By Michael Patterson
Dec. 5 (Bloomberg) -- U.S. stocks rose the most in a week after signs of increased productivity and a closely watched private report on employment suggested the economy will avoid a recession.
Microsoft Corp., Oracle Corp. and Intel Corp. led technology shares higher for the first time in four days on analyst reports saying demand for computers and software will increase. Freddie Mac gained as the Treasury Department agreed on an accord with lenders to stem subprime defaults by freezing rates. American International Group Inc. jumped the most in the Dow Jones Industrial Average after saying its investments linked to the housing market are ``manageable.''
The Standard & Poor's 500 Index added 22.22, or 1.5 percent, to 1,485.01, the highest in a month.
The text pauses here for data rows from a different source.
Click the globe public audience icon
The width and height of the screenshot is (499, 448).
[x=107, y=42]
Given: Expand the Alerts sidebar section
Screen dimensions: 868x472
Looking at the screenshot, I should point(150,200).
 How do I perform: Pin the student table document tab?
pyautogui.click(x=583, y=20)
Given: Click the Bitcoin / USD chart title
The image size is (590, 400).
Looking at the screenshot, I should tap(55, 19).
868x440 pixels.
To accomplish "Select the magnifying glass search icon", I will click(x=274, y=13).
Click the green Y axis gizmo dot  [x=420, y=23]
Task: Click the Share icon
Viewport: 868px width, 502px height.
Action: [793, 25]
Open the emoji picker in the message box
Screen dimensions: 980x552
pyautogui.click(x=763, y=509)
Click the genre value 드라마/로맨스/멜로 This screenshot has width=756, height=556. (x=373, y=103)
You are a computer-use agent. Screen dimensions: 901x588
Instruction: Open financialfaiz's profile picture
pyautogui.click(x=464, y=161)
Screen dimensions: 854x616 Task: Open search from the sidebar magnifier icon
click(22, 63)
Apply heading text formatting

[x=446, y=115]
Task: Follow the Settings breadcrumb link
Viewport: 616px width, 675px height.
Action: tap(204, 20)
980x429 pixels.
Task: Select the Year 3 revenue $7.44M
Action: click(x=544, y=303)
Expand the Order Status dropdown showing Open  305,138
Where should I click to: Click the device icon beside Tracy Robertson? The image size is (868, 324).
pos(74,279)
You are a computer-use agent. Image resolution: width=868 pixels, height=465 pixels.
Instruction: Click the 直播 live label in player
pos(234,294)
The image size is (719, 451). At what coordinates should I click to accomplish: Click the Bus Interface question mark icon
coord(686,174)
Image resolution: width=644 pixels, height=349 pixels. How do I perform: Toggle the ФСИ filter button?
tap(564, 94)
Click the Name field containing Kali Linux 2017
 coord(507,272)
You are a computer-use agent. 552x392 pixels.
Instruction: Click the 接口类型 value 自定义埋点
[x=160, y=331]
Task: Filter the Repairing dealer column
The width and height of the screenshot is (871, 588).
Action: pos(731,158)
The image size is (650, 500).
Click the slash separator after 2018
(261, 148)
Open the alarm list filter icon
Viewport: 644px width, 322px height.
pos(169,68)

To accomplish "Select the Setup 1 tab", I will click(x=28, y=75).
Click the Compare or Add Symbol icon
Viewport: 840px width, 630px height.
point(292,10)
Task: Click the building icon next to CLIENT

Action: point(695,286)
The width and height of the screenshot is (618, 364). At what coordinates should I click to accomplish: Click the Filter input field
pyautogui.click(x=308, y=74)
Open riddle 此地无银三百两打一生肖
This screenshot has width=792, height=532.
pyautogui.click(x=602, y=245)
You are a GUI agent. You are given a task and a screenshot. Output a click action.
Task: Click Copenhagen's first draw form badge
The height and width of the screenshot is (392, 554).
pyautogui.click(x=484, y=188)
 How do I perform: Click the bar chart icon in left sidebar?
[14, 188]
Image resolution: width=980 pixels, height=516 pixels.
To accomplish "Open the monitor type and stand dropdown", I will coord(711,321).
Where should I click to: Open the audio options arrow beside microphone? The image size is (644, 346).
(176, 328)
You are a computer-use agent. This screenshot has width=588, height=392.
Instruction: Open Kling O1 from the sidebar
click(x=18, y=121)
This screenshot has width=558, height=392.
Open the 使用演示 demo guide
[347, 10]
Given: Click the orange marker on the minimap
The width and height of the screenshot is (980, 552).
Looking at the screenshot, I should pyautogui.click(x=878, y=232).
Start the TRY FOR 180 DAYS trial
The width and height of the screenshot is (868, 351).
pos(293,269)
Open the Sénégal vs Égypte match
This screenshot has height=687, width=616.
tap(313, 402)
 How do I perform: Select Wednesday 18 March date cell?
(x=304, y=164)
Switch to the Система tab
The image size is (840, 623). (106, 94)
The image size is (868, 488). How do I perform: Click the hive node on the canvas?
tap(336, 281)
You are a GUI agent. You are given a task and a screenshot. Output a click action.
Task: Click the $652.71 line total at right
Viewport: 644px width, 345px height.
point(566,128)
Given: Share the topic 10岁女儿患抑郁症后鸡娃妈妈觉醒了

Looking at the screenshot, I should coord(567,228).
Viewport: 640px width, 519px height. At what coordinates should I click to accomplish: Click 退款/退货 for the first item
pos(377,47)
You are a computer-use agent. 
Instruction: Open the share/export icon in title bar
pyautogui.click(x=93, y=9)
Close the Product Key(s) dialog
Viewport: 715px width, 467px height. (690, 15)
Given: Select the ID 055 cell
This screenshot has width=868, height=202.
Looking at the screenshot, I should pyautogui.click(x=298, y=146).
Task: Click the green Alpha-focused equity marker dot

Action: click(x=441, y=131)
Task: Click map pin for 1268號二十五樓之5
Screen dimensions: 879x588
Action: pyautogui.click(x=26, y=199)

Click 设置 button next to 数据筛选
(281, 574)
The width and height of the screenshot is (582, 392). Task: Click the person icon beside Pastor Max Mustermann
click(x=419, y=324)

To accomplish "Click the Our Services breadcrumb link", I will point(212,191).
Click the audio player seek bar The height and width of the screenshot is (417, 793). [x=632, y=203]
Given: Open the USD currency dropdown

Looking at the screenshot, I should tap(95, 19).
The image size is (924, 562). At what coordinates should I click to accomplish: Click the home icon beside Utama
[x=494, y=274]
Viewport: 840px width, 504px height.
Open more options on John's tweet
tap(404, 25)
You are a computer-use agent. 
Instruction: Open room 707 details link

The Dow average gained 196.23, or 1.5 percent, to 13,444.96. The Nasdaq Composite Index rose 46.53, or 1.8 percent, to 2,666.36. Four stocks gained for every one that fell on the New York Stock Exchange. Stocks in Asia and Europe also rose.
``Every positive report buys us a little bit more time to work through some of the problems and avoid a recession,'' said Bruce McCain, who helps oversee about $30 billion as head of strategy for the investment management unit at Key Private Bank in Cleveland.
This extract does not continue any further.